DIRECTIONS: Reproduce the listing below verbatim, from its first line through the line containing "tab-mx-eintraege: MX-Einträge is", including that line. Leave out the pictures.

#### PROVIDED RECORDS

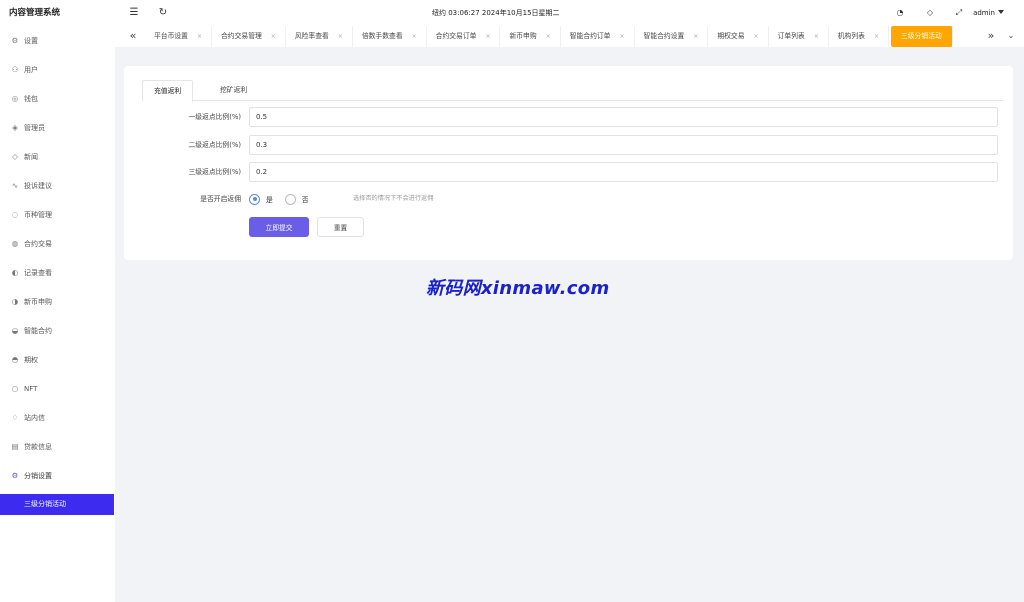 Image resolution: width=1024 pixels, height=602 pixels. What do you see at coordinates (15, 418) in the screenshot?
I see `bell-icon: ♢` at bounding box center [15, 418].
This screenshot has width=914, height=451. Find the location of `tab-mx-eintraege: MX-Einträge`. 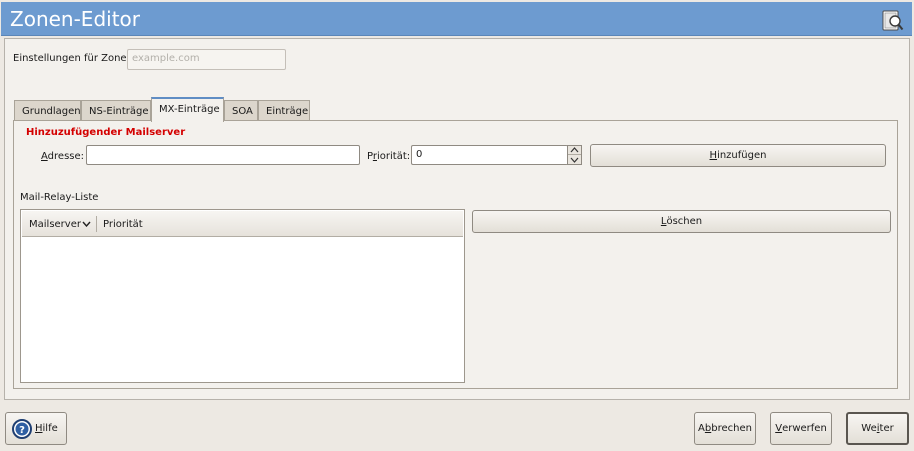

tab-mx-eintraege: MX-Einträge is located at coordinates (188, 110).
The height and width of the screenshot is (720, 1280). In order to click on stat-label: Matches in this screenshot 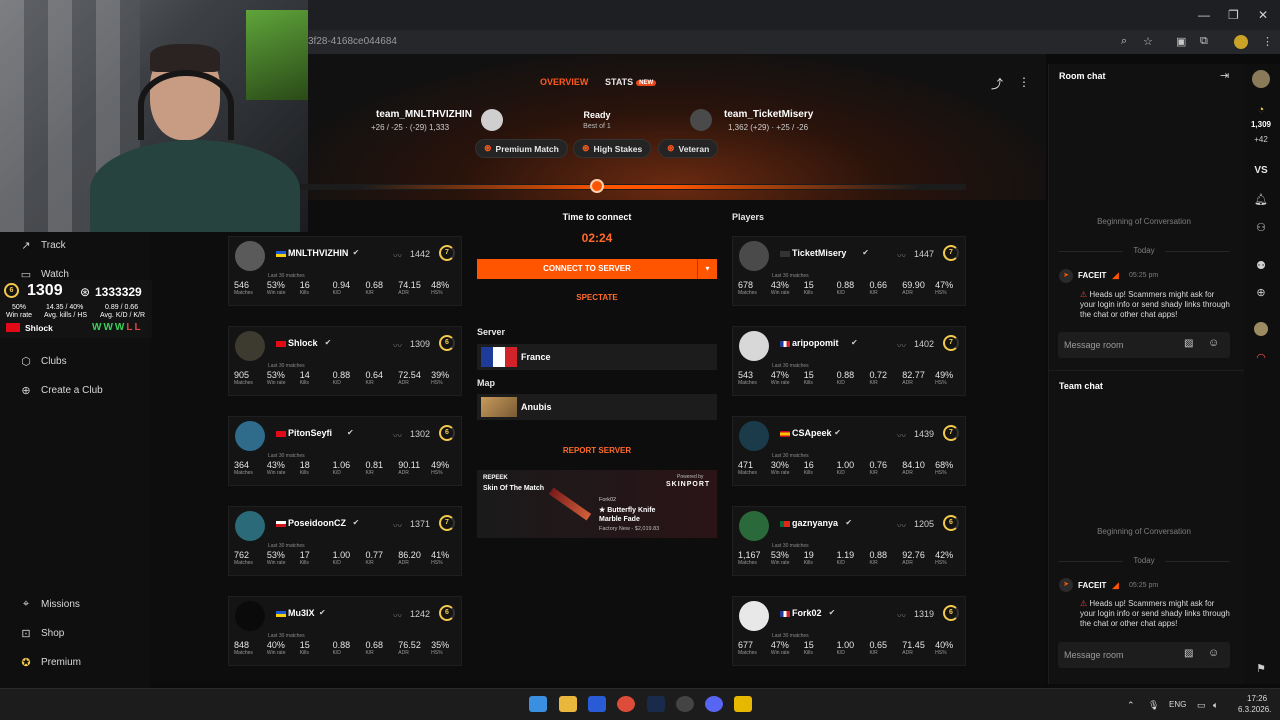, I will do `click(748, 293)`.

########

WRITTEN SOLUTION:
 Image resolution: width=1024 pixels, height=602 pixels. What do you see at coordinates (15, 418) in the screenshot?
I see `bell-icon: ♢` at bounding box center [15, 418].
This screenshot has width=914, height=451. Find the location of `tab-mx-eintraege: MX-Einträge`. 

tab-mx-eintraege: MX-Einträge is located at coordinates (188, 110).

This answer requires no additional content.